▸ WORK INSTRUCTIONS:
- 1) Using the thread on finding missing files with glob, answer these:
(a) What type of error did the first version of the code raise?
(b) Why does the poster need to search for files by a partial name?
(c) According to the reply, in which directory is the original code actually searching for the WorkSheet_X* and WorkSheet_Y* patterns?
- 2) Extend the thread on finding missing files with glob, picking up right after its final line.

What am I missing here?
I am trying to print a list of missing files, as example I am using 'WorhSheet_X' and 'WorkSheet_Y' as my expected files, I want to be able to print the name of files that are missing, if there are missing files on folder.
Else, just a why I am trying this to create a code that sends an e-mail automatically when there are missing files, with the missing file names on the body of the e-mail.
import glob
dir_to_search = r'G:\folder'
files_in_dir = glob.glob("{}{}".format(dir_to_search,'*.xls?'))
list_of_files = glob.glob('WorkSheet_X*','WorkSheet_Y*', recursive=True)
missing_files = [x for x in list_of_files if x not in files_in_dir]
print(missing_files)
Got error:
Traceback (most recent call last): ...
list_of_files = glob.glob('WorkSheet_X*','WorkSheet_Y*', recursive=True)
TypeError: glob() takes 1 positional argument but 2 positional arguments (and 1 keyword-only argument) were given
EDIT:
I need to search the files with a partial name 'WorkSheet_X*' because every day there is a different date after the 'X' in 'WorkSheet_X'.
You are comparing full path names of files that exist in different directories because as your code now stands, you are doing a search for patterns WorkSheet_X* and WorkSheet_Y* in the current working directory, which would be different than dir_to_search
(if it weren't, I am not sure what the point of this program is). Anyway, this code allows the current working directory to be some directory other than dir_to_search
. So this code splits the full path names of the files and just compares file names and also attempts to make some optimizations (and corrections to your code):
import glob, itertools, os.path
dir_to_search = r'G:\folder'
# Create a set from the list of files to make searching more efficient but use only filename:
files_in_dir = {os.path.split(f)[1] for f in glob.iglob(os.path.join(dir_to_search, '*.xls?'))}
"""

▸ GIVEN INFORMATION:
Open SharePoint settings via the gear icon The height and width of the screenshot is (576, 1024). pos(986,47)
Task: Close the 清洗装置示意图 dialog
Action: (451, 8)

▸ TASK RESPONSES:
- 1)
(a) A TypeError.
(b) Because every day there is a different date after the 'X' in 'WorkSheet_X'.
(c) The current working directory.

- 2)
Use itertools.chain to combine calls to rglob.
So rather than building an in-memory list, we are building a generator that
will return the filenames as we need them. This is more efficient if there are a lot of files.
"""
list_of_files = itertools.chain(glob.glob('WorkSheet_X*'), glob.glob('WorkSheet_Y*'))
# but we now must separate the file name from the full path sepcification:
missing_files = [f for f in list_of_files if os.path.split(f)[1] not in files_in_dir]
print(missing_files)
If we are talking about a really large number of files constituting the pattern '*.xls?'
in the dir_to_search
directory, it might be better not to create the files_in_dir
set at all and instead do a directory look up for each candidate file:
missing_files = [f for f in list_of_files if not os.path.isfile(os.path.join(dir_to_search, os.path.split(f)[1]))]
There is a subtle difference however. Suppose we find a file named WorkSheet_X1.csv
and it does exist in the dir_to_search
directory. The first method will show it as missing because it does not match the pattern *.xls?
. However, it will not be reported as missing using the second method by dint of it existing in the correct directory. Should the glob pattern being used really be 'WorkSheet_X*.xls?'
?